Right now students are hurting. There is uncertainty. There is fear. It is not just about the COVID virus; they are worried about their future and their families. I have been hearing from mature students with dependants. They have concerns with this ongoing crisis. This is real. They are very concerned about paying their bills while also taking care of their kids. They want to be able to graduate and get a good job in their field, and, if they want, get married, pay for their kids' hockey or volleyball, buy a house, buy a car or go on vacation once a year to get away from our famously frigid Canadian winters. Students know what they want. They understand the definition of middle class and what a Canadian dream is. Students know this.
As Conservatives, we want to help improve these government programs in these trying times. We have some really good ideas, which we have heard in the House today. We want to put them forward to help students in the long term and in an effective way. We offer these ideas for the government's consideration, and we want to help it develop and improve its programs.
Therefore, along with this bill, there should be a priority to expand the Canada summers job program and create a central database to ensure that these critical jobs are filled and students not only receive valuable experience, but limit their student debt by making more money during the summer. This program should focus on jobs in the agricultural sector, because we are hearing more and more concerns about our critical supply chains and the difficulty people in our agricultural sector are having in getting the labour they need. At the same time, we want to put our students to work in a helpful and meaningful way that gives them practical life experience, which can also be valuable for their future careers.
When people think of Oshawa, they think about cars. I am really proud of that history, but many people do not realize that the Durham region adds $300 million every single year to Ontario's farm production. In 2017, there were 3,400 jobs in the forestry, fishing and hunting sectors. There are over 200 farms in the Durham region. These farms produce high-quality food for Canadians. Whether it is beef, lamb, honey, cider, fruit, vegetables or wine, we are very proud of the products we produce in the Durham region.
We have been hit with hard times before, but sometimes the hard times have a silver lining: They bring people together. I think our Conservative idea will really help benefit employers who are looking to give those students the experience they need but maybe cannot afford it right now. It will give students more money so that when they get back to school in the fall of 2020, they will have fewer loans and more money in their pockets.

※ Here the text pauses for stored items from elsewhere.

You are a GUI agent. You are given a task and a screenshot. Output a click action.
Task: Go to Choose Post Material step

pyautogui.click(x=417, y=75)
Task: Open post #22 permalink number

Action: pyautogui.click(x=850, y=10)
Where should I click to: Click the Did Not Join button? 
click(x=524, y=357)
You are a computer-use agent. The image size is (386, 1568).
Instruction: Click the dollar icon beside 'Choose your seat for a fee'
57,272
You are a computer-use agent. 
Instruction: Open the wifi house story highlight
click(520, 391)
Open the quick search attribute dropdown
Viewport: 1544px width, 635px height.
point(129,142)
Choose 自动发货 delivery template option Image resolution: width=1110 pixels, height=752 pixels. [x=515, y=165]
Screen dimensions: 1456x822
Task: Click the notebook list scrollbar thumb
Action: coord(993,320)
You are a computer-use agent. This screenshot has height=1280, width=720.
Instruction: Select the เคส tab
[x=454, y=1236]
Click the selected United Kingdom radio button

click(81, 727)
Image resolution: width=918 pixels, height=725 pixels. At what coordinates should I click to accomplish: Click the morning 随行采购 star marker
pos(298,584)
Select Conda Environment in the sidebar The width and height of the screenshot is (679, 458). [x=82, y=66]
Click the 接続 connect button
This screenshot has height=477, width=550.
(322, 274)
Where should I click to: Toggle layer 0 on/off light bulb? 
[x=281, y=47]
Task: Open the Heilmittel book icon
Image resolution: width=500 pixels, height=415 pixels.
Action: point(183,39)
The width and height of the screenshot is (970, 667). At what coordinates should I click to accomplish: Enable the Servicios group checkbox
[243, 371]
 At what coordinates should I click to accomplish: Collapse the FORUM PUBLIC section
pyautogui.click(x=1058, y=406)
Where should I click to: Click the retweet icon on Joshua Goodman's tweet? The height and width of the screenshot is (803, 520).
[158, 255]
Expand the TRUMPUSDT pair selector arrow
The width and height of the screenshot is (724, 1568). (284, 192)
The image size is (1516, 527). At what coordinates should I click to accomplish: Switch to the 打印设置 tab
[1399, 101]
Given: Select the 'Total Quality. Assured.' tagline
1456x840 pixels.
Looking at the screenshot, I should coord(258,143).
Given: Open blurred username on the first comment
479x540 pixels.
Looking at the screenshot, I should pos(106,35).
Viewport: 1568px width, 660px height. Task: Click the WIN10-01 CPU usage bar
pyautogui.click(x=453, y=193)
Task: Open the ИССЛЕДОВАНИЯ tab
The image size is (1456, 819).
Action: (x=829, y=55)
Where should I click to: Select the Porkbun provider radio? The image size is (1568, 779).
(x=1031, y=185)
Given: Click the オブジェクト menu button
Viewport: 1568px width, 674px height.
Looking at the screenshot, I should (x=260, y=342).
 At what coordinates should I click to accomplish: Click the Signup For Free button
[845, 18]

In the end, although the Canada emergency student benefit provides assistance to students in the short term, it is important that our young people and mature students are able to get the supports they need so they can be prepared for the opening of the fall 2020 semester, whether it is online or in a slightly modified environment. This can be done by expanding the Canada summer jobs program so employers can get the help they need and supply chains can be secure, all while putting more money in the pockets of students and giving them experience that will last a lifetime.
What the Conservatives want to do is offer Canadians a win-win-win. The program we are offering gives students a win, businesses a win and Canadians a win. When Canadians, students and businesses win, it ensures we all have a future we can be proud of.
I anticipate some great questions from my colleagues on this.